_What the task asks:_ If a line of the material holds the string "computer", please copy it.

------------------------------

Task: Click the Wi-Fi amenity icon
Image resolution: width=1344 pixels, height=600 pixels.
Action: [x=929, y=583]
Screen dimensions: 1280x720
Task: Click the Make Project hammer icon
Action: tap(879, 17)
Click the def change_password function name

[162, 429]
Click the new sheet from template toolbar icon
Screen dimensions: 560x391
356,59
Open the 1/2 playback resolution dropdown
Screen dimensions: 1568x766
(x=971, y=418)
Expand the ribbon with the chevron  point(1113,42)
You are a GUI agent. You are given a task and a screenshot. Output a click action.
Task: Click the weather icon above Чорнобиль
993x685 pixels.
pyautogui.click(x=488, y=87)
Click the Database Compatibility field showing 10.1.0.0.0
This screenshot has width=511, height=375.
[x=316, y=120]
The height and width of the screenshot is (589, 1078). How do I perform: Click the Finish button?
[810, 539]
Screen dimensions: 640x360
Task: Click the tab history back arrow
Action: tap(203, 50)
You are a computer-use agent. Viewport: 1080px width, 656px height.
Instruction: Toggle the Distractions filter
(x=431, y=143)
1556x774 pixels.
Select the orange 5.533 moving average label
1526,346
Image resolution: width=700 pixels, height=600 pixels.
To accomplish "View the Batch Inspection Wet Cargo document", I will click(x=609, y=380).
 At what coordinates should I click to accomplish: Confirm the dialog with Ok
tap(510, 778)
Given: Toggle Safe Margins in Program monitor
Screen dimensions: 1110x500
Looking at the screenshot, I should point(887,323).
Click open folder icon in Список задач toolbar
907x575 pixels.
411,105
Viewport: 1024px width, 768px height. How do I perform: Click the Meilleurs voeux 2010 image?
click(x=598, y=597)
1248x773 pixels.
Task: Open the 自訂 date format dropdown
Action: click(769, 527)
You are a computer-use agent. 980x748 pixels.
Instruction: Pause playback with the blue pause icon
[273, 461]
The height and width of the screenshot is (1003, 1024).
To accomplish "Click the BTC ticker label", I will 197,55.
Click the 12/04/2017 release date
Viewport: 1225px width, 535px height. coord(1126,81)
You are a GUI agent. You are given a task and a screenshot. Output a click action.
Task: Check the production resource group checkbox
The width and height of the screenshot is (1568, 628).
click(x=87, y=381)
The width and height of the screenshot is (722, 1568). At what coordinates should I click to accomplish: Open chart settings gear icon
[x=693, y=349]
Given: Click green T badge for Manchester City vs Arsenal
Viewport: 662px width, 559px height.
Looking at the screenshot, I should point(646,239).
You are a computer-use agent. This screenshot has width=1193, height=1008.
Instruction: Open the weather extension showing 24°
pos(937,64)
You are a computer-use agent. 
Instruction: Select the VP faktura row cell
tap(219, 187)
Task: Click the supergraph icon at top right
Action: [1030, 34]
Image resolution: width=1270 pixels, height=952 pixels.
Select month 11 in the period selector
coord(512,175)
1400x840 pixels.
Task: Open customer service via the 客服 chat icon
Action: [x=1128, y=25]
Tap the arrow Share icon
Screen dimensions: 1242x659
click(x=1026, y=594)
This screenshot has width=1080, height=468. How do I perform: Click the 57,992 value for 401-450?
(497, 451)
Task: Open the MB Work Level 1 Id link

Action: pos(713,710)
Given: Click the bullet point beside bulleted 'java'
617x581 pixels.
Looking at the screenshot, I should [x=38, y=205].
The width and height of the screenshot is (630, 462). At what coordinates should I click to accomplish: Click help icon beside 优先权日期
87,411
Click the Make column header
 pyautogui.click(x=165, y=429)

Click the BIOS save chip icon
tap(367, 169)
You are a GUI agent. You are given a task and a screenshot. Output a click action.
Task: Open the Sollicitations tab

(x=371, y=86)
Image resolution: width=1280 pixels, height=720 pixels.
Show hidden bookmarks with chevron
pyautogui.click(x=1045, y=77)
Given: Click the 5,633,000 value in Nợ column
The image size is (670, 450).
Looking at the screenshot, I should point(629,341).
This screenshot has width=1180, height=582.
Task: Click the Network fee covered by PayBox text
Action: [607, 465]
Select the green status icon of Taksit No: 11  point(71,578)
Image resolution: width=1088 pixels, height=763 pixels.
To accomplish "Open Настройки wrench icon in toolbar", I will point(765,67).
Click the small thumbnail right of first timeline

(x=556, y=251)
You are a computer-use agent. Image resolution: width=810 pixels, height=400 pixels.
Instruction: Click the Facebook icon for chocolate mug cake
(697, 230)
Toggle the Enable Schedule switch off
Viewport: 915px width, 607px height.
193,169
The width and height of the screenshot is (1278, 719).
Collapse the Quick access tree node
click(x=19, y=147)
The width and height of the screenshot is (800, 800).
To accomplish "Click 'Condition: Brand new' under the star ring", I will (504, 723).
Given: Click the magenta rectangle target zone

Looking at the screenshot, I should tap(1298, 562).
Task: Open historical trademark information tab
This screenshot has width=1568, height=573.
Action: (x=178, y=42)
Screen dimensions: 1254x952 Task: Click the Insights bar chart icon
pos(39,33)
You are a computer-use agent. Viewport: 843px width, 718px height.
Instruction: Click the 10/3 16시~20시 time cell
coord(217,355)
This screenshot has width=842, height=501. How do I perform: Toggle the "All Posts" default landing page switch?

------------------------------

_Solution to this task:_
You are a computer-use agent. Viewport: 1080px width, 656px height.
You are a computer-use agent. 980x748 pixels.
You are a computer-use agent. This screenshot has width=1193, height=1008.
You are a computer-use agent. 
You are a computer-use agent. Image resolution: width=810 pixels, height=400 pixels.
You are a computer-use agent. Viewport: 843px width, 718px height.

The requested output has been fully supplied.